Data shown:
★ ★ ★ ★

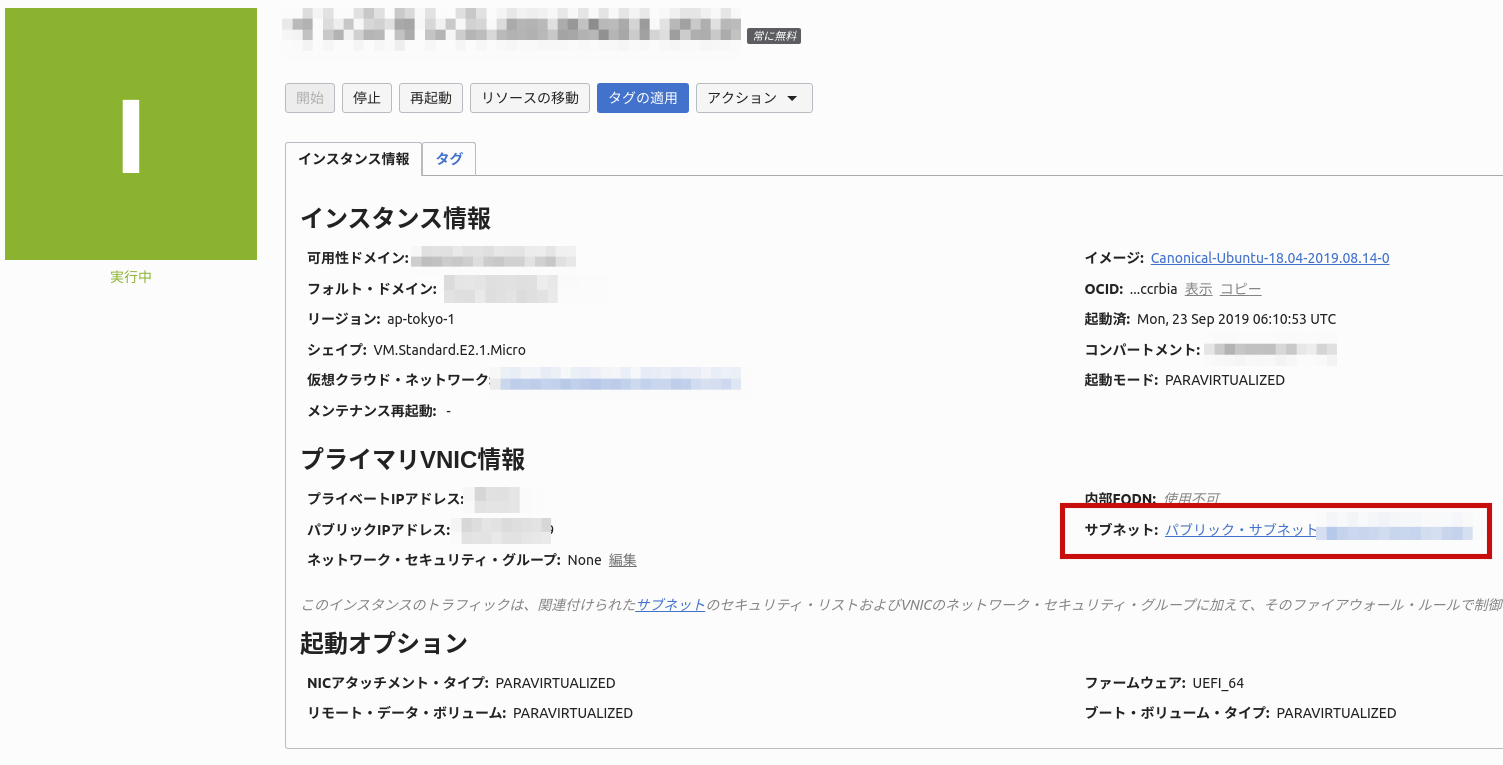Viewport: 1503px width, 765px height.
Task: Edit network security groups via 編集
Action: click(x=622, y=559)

★ ★ ★ ★

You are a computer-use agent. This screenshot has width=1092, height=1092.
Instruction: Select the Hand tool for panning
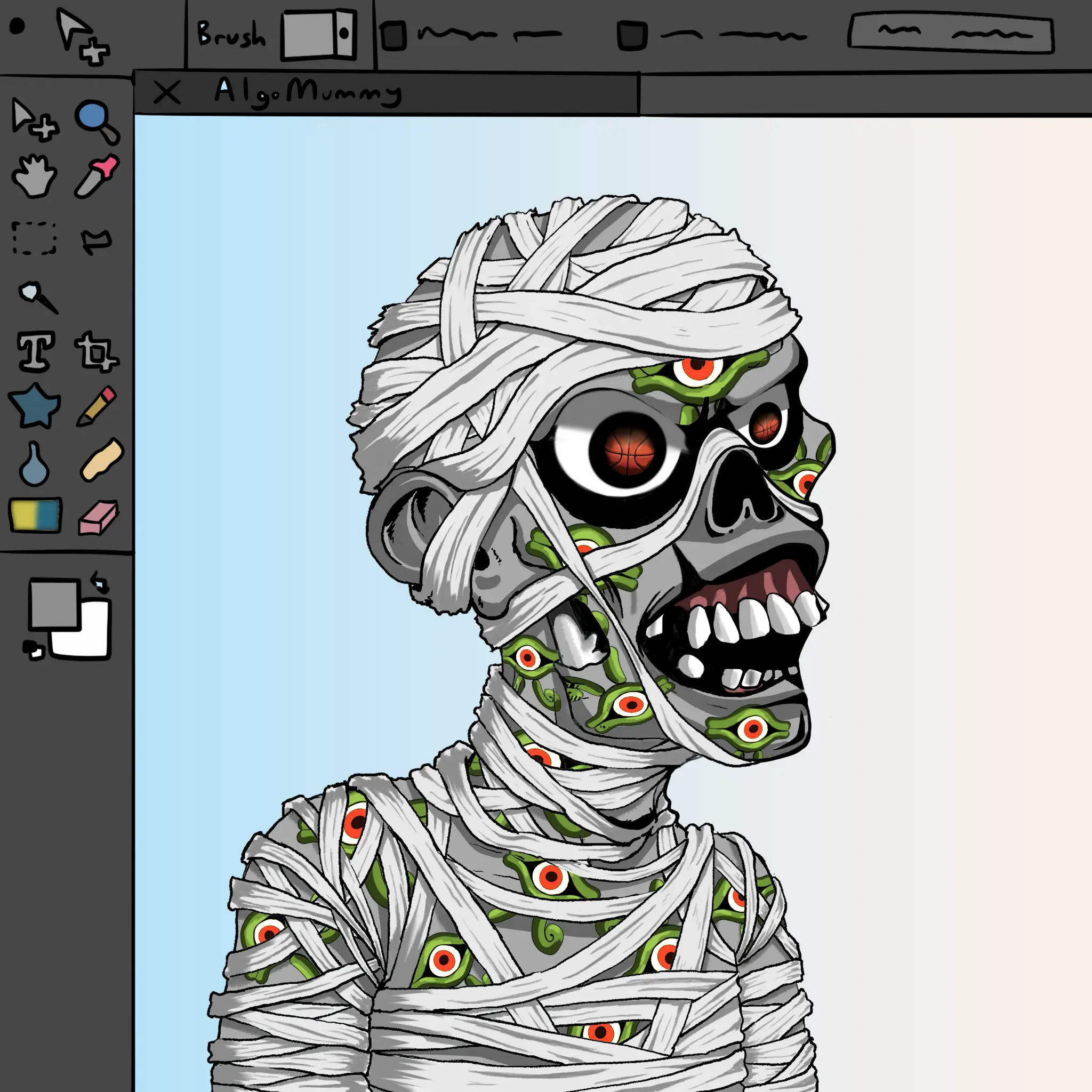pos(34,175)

★ ★ ★ ★

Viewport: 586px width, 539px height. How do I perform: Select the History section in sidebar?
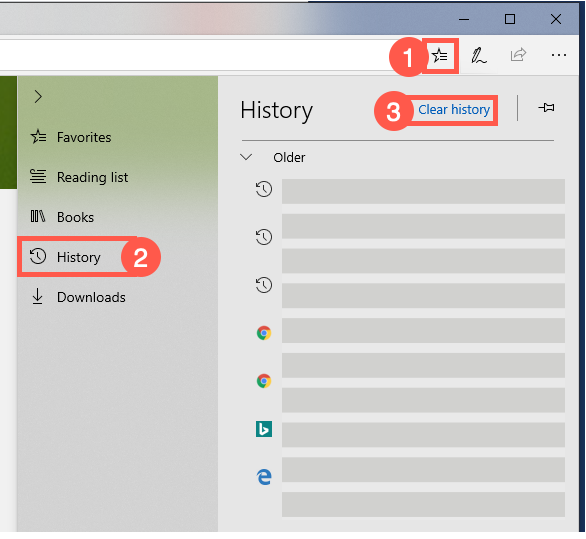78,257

★ ★ ★ ★

What is asked: Retype the rows from the line containing "Viewport: 1503px width, 765px height." down through the line containing "Action: click(x=622, y=559)", both ends included, omitting the pictures.

Reply to the task:
Viewport: 1503px width, 765px height.
Task: Edit network security groups via 編集
Action: click(x=622, y=559)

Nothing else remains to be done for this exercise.